Roja y radiante va la novia.
El casamiento es el rito que da carácter formal a uno de los pasos -o ÉL paso- más importante en la vida de una pareja. La dupla de directores Matt Bettinelli-Olpin/Tyler Gillett utilizan este hito ceremonial como la base sobre la cual construyen Boda Sangrienta, una rara avis con partes iguales de terror, suspenso y humor negro.
Grace (Samara Weaving) acaba de contraer sagrado matrimonio con Alex Le Domas, uno de los herederos de una fortuna cuya riqueza descansa en los hombros de la centenaria compañía familiar, fabricante de juegos de mesa clásicos. Tras la ceremonia en la mansión de su flamante familia política, Grace se prepara para su noche de bodas, pero los Le Domas tienen otros planes. Es su tradición jugar un juego de mesa, de su creación, junto a la nueva integrante del clan al finalizar el día de la boda. Si bien puede parecer una costumbre particular, la sorpresa de Grace será aún mayor al descubrir que el juego en cuestión consiste en sobrevivir hasta el amanecer evitando ser asesinada por sus nuevos parientes, temerosos de una maldición que podría caer sobre ellos si no llevan a cabo el sacrificio.

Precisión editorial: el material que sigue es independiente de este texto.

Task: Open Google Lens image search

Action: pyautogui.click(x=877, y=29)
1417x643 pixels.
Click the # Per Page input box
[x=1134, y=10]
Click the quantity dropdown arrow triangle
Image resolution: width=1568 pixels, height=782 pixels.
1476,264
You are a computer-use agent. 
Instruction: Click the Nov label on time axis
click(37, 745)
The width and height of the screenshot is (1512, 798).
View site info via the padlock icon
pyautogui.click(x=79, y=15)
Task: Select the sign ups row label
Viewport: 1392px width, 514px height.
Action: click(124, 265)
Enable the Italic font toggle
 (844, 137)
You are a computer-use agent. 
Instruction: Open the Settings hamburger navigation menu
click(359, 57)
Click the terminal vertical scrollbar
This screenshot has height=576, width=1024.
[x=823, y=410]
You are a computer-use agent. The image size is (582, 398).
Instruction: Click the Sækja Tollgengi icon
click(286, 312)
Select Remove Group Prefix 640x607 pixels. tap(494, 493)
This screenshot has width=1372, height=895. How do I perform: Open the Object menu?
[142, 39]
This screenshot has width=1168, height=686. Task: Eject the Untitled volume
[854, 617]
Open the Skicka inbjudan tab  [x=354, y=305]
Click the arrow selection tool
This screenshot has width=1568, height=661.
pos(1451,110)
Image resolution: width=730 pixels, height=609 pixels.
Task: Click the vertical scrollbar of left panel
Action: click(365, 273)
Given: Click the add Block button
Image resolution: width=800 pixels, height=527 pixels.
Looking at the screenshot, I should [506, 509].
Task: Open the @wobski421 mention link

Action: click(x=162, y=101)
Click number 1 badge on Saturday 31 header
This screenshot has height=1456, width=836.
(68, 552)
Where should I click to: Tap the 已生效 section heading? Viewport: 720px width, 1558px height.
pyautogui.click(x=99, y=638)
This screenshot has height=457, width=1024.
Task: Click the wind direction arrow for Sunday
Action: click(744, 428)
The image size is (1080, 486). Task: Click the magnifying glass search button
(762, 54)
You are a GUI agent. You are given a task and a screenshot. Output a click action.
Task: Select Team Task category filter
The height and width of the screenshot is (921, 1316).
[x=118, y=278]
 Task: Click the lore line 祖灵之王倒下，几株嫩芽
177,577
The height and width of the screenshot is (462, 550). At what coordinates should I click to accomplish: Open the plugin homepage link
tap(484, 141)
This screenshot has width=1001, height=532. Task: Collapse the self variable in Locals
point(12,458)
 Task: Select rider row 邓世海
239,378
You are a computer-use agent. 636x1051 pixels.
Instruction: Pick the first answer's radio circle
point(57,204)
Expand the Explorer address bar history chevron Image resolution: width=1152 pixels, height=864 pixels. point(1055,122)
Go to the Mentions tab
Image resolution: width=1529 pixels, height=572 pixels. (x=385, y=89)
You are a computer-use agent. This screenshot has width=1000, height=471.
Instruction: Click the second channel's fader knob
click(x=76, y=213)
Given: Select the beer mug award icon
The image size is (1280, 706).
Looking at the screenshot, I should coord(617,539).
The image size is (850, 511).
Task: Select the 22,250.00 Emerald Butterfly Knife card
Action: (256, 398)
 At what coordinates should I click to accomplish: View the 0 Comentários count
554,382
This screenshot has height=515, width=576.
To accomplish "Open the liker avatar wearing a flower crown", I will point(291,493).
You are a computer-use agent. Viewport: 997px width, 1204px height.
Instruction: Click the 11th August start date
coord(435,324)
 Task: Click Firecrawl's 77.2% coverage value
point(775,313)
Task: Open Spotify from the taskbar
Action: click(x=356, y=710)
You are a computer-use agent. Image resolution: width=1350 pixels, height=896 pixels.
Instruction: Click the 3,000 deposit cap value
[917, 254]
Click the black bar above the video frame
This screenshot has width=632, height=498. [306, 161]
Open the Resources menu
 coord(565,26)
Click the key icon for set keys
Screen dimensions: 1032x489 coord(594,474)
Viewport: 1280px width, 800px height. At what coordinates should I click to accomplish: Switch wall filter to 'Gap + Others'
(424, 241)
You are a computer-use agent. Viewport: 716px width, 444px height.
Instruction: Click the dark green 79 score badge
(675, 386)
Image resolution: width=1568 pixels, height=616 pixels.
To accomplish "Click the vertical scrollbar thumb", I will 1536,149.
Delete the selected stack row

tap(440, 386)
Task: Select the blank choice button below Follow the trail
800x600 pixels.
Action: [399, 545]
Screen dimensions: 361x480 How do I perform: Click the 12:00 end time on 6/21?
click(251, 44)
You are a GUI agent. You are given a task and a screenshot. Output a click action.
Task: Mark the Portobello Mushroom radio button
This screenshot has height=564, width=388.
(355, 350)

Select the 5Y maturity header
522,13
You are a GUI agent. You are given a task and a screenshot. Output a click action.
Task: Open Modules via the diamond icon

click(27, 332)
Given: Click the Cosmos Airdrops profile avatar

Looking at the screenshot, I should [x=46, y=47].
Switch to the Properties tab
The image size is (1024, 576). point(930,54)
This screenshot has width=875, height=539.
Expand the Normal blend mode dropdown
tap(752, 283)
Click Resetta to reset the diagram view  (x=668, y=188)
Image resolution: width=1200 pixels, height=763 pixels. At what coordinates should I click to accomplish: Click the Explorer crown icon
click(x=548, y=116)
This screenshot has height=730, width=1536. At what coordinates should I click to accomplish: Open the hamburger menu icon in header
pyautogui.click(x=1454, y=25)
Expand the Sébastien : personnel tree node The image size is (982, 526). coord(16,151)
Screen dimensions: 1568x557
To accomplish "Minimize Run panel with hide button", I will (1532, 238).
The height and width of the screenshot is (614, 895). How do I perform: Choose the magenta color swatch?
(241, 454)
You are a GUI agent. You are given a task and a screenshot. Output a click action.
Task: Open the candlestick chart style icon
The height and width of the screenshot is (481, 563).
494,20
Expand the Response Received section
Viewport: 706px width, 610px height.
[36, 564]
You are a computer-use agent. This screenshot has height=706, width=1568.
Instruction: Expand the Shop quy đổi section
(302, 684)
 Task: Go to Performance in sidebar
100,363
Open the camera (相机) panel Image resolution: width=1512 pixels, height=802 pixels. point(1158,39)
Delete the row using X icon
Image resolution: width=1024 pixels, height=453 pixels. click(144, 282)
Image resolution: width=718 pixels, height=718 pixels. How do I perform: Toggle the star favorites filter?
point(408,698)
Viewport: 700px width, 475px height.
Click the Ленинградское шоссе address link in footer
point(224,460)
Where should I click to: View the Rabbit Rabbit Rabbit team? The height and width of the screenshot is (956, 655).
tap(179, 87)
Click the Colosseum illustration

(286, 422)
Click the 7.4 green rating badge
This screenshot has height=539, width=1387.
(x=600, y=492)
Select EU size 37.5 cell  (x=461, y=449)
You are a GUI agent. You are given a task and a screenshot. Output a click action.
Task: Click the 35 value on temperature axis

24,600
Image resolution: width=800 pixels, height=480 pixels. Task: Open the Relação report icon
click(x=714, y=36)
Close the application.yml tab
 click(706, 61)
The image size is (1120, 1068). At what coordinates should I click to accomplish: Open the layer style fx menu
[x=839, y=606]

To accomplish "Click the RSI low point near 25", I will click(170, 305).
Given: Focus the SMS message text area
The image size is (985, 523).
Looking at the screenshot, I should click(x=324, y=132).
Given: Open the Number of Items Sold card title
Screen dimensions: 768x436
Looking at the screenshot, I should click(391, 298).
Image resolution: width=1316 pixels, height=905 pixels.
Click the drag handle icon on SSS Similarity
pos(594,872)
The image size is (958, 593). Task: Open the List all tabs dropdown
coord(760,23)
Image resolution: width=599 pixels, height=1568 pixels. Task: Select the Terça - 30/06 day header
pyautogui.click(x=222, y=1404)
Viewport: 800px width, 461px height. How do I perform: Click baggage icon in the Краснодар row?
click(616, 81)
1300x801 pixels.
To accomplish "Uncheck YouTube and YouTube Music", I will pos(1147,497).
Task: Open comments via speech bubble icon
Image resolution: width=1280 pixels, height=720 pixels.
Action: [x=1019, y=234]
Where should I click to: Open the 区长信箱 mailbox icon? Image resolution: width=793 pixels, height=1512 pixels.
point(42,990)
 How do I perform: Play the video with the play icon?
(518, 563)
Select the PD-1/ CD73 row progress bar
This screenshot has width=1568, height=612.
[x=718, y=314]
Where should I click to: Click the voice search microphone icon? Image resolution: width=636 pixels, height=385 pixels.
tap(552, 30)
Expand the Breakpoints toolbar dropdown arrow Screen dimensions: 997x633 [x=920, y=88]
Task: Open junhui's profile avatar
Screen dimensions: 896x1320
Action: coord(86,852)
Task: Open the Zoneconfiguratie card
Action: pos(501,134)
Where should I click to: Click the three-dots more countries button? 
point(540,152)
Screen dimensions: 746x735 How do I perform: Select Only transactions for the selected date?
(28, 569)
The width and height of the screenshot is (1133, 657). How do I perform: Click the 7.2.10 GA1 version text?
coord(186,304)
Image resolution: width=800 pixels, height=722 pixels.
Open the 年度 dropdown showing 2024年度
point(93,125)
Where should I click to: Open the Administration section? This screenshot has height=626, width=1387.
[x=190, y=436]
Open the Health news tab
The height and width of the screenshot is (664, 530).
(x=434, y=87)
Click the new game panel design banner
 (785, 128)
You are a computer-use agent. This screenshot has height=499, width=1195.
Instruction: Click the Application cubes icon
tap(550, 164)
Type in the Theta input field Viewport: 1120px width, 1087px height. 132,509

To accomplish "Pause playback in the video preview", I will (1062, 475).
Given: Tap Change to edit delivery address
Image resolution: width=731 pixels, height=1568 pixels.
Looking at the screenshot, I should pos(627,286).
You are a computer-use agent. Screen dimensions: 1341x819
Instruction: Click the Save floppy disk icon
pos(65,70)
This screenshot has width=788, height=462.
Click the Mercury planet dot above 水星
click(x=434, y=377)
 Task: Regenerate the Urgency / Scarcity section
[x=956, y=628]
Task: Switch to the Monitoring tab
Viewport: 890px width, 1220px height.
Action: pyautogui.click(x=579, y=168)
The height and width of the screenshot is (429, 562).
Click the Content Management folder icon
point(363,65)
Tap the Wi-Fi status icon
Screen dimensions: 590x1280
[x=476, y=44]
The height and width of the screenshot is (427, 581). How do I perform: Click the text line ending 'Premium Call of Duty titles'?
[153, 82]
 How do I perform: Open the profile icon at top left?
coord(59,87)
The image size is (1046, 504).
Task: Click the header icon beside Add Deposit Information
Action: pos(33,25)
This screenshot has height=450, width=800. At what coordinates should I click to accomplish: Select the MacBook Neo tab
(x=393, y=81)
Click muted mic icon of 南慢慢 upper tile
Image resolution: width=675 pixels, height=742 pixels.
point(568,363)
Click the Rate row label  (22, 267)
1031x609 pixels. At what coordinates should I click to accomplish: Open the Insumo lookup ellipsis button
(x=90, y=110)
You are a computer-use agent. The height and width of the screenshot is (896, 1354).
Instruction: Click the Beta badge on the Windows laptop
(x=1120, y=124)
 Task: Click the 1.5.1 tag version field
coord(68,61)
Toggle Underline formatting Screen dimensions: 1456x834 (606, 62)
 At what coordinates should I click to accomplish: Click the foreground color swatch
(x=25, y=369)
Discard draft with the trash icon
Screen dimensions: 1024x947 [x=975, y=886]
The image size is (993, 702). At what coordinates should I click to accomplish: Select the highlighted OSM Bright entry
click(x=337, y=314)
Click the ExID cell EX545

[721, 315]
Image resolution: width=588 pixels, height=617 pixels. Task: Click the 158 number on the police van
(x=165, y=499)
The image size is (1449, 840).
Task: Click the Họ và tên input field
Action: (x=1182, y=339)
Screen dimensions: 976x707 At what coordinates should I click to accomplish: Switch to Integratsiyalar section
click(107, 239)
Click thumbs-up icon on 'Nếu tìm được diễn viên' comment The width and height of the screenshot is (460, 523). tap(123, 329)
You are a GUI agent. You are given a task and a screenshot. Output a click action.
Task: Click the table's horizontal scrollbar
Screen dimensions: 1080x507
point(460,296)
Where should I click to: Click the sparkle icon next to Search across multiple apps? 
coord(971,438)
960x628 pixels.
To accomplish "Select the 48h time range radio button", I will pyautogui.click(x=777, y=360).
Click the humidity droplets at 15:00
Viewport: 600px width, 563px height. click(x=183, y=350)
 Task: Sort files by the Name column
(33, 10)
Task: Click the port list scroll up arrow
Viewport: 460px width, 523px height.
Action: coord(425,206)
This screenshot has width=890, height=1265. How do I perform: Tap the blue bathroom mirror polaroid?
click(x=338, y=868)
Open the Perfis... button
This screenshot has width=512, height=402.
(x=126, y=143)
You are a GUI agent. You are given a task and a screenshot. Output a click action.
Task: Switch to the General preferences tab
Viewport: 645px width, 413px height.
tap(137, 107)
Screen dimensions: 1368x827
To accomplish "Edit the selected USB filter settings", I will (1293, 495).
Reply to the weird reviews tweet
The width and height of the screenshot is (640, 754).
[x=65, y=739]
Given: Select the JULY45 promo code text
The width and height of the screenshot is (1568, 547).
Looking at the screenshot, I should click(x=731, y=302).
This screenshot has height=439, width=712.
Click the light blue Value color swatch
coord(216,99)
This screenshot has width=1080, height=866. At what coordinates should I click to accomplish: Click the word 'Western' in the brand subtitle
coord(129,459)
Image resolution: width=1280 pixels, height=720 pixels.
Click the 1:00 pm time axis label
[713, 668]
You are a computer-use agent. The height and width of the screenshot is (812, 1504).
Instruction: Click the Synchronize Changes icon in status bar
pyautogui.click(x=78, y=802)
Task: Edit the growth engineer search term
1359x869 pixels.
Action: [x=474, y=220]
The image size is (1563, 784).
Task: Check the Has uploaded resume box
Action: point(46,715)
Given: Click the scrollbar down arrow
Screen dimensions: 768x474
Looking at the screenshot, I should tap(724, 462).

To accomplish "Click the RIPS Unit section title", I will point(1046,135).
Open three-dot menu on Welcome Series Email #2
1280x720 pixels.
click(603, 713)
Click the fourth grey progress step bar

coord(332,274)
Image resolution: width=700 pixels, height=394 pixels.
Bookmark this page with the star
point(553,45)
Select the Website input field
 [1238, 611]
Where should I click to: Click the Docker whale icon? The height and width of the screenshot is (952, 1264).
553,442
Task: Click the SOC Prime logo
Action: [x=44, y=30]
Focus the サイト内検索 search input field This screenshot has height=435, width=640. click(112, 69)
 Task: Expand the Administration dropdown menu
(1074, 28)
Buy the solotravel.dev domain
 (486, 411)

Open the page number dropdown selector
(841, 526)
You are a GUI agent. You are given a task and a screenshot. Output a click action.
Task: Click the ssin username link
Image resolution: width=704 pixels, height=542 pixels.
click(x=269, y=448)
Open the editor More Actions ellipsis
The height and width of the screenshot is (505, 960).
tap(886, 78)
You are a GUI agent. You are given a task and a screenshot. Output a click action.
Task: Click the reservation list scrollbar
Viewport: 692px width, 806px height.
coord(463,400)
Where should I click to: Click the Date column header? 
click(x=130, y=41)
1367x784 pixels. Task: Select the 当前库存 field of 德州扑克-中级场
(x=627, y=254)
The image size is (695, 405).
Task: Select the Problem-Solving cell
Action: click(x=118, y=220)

Con este planteo, el relato se convierte en una odisea que combina todo el tiempo lo lúdico con lo macabro, ese entretenimiento morboso devenido en cacería humana, y sabe jugar todo el tiempo al límite del verosímil para sacar lo mejor de cada secuencia. Temáticamente guarda ciertas similitudes con Cacería macabra (You’re Next, 2011) de Adam Wingard, otra historia siniestra que involucra un clan de elite. Pero hay un detalle no menor: allí donde la clase alta era la presa, en Boda sangrienta se transforma en la cazadora. Al mismo tiempo es inevitable unir los puntos que la conectan con la actualidad social y política del Estados Unidos de la era Trump, una realidad en la cual las clases altas parecen disfrutar todos los privilegios que se son negados al resto. El espíritu anti-meritocrático de los antagonistas también dice mucho sobre las ideas volcadas en el guión de Guy Busick y Ryan Murphy.
Samara Weaving hace un buen trabajo poniéndole el cuerpo a una protagonista femenina cuyo proceder va mutando conforme la trama va avanzando, y representa la antítesis del resto de los personajes: una chica de clase baja que vivió toda su infancia y adolescencia en hogares adoptivos, dentro de un universo que no hace lugar a construcciones sexistas: hay hombres y mujeres tanto fuertes como ineptos en igual medida, así como los hay ambiciosos y sorpresivamente compasivos.
La mixtura de géneros logra que -en unos ajustadísimos 95 minutos- Boda sangrienta salte con habilidad y casi sin esfuerzo del terror a la comedia negra y del suspenso al absurdo total, en ocasiones deteniendo por completo la marcha para dar un golpe de timón que más de uno jamás anticiparía. Y que nadie se atreva a decir jamás que los casamientos son todos aburridos.